**Task statement:** Print, from the listing below, the lines starting at the line containing "Task: Open the 政务要闻 menu" and ending at the line containing "The image size is (1080, 540).", exactly as they stand, and print nothing else.

**Data records:**
▬▬▬▬▬▬

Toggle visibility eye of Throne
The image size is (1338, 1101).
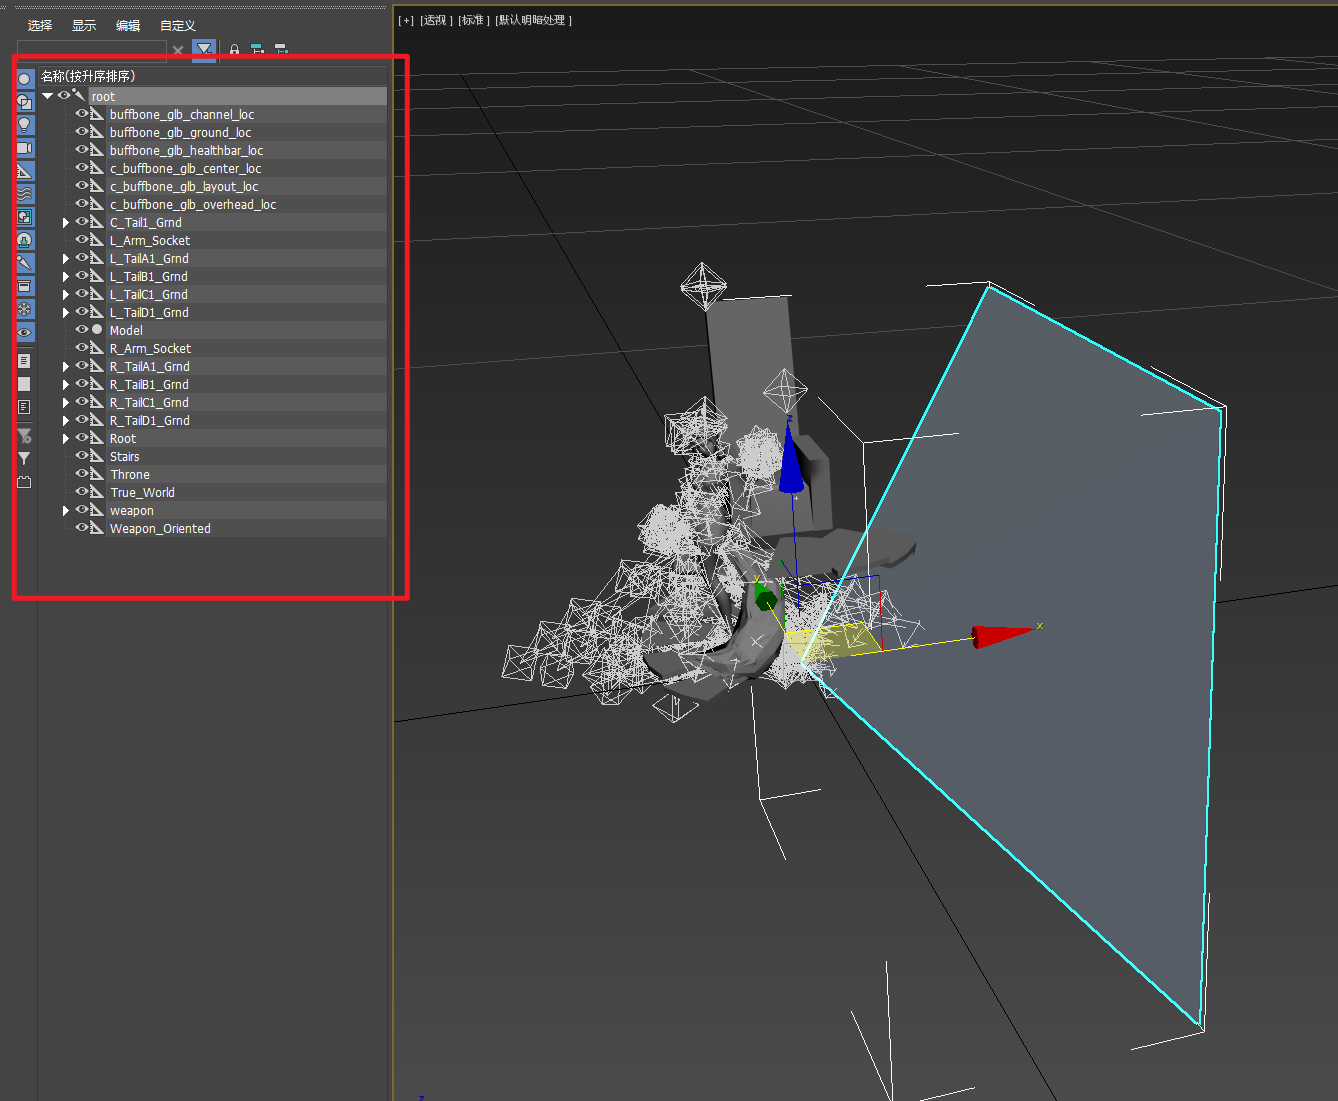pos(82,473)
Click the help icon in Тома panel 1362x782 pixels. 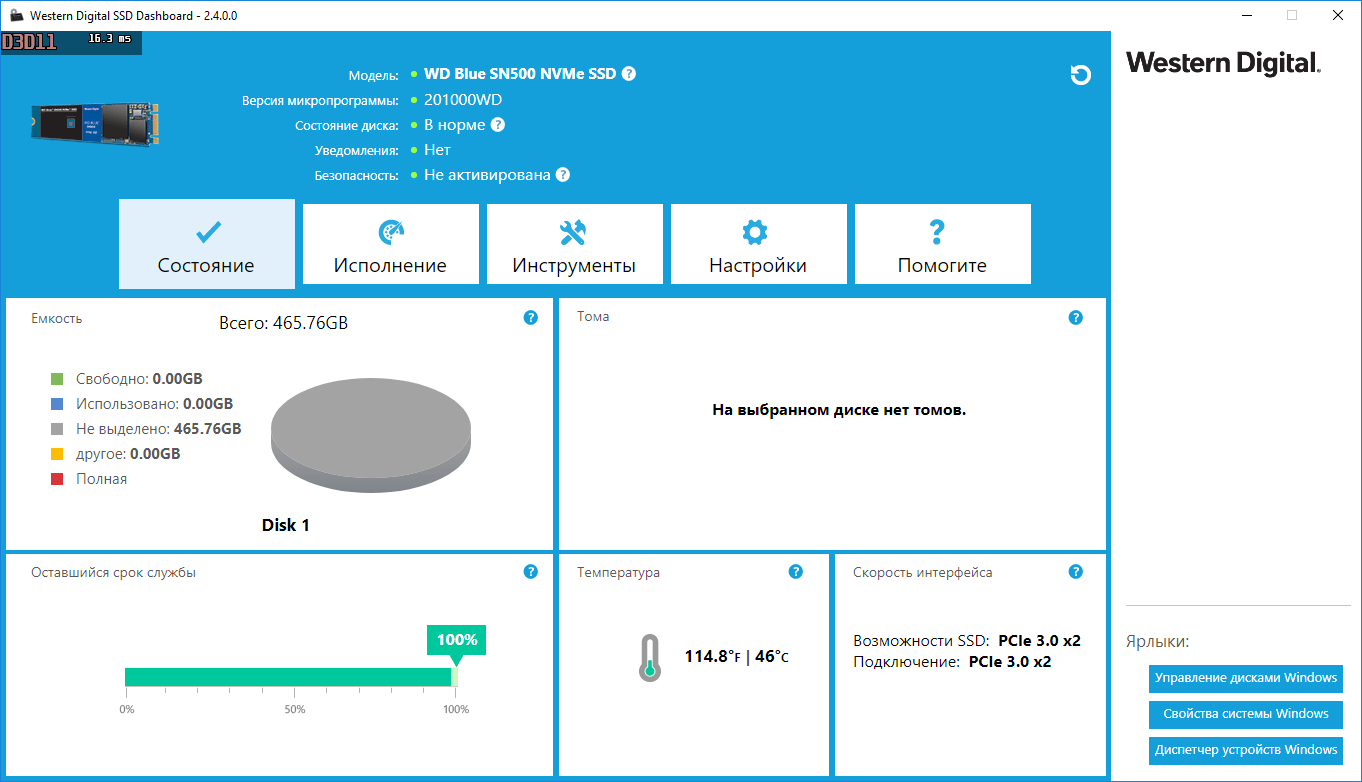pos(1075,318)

▬▬▬▬▬▬

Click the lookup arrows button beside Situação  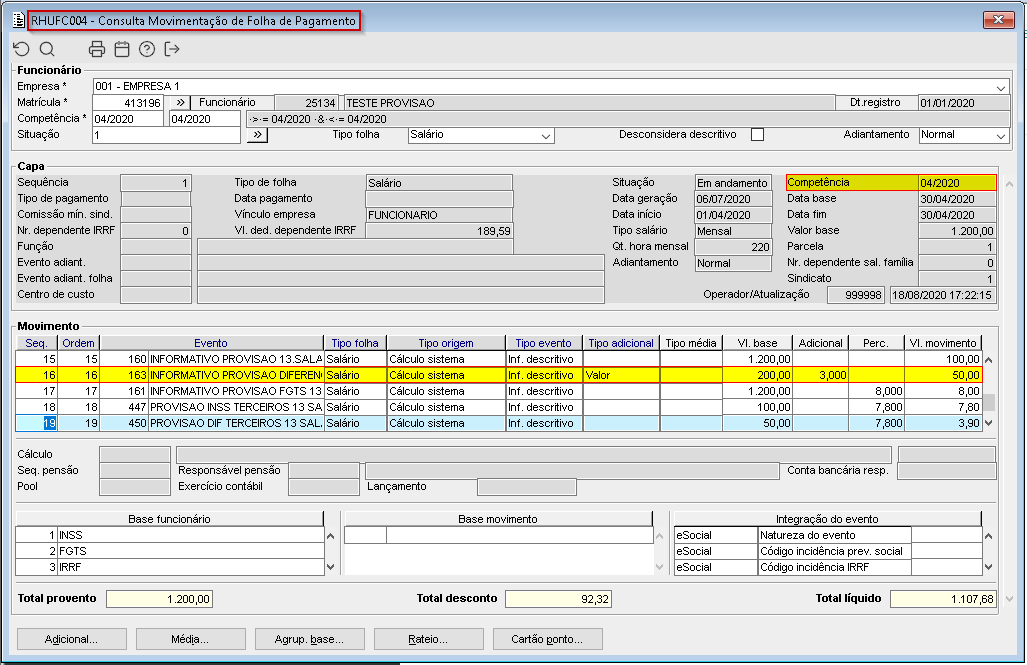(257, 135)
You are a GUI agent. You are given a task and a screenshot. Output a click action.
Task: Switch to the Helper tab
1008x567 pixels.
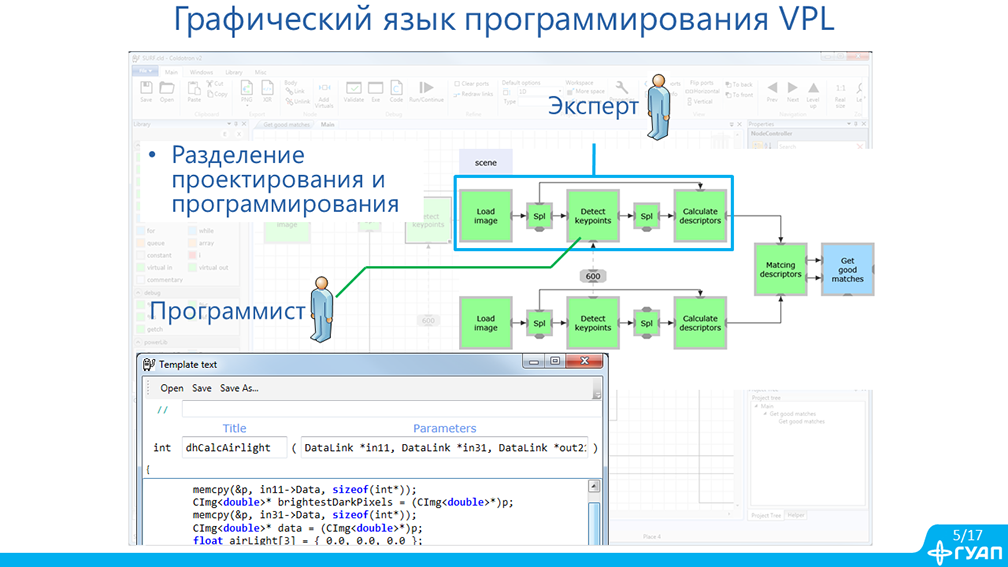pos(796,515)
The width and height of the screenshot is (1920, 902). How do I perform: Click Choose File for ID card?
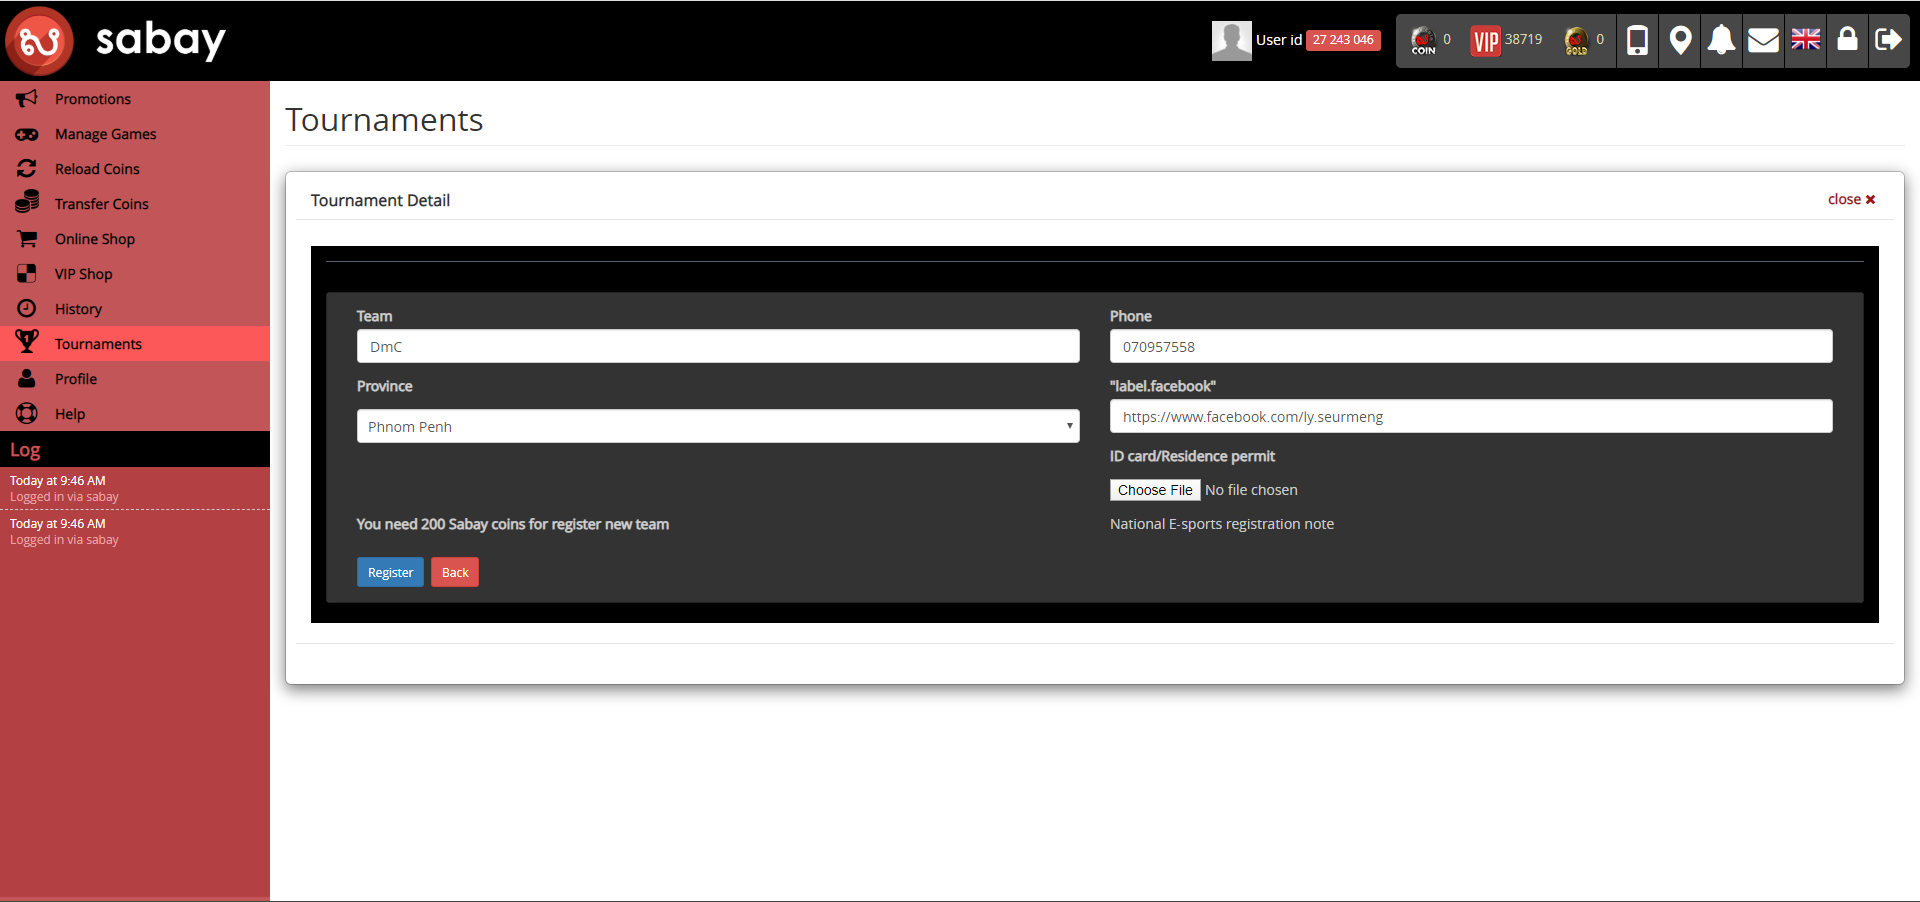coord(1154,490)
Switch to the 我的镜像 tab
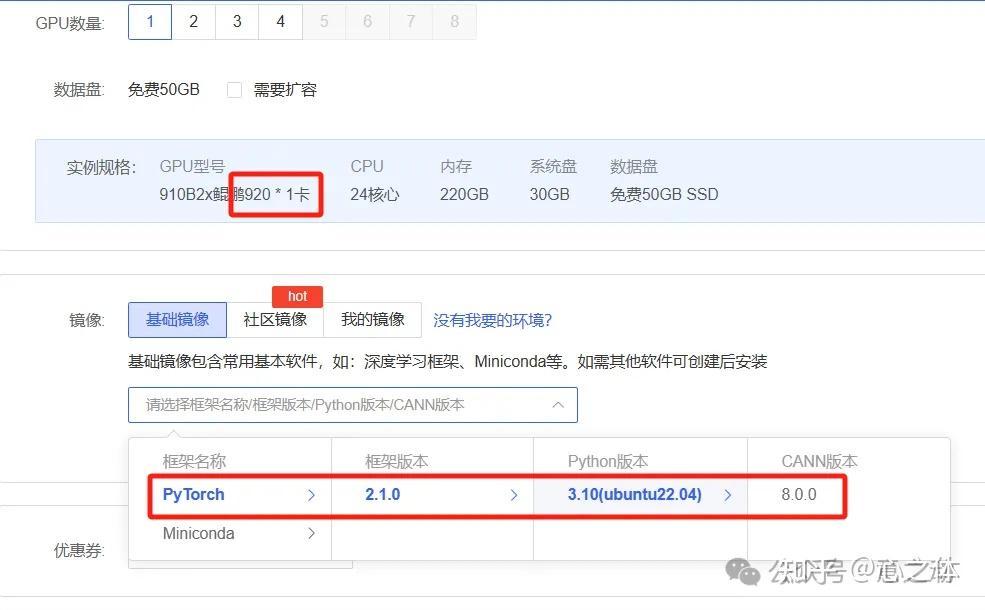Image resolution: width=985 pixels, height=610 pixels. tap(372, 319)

▬▬▬▬▬▬

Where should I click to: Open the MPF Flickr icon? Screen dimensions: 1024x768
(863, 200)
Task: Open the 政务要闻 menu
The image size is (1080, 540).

▬▬▬▬▬▬

**Answer to this problem:**
Task: Open the 政务要闻 menu
The image size is (1080, 540).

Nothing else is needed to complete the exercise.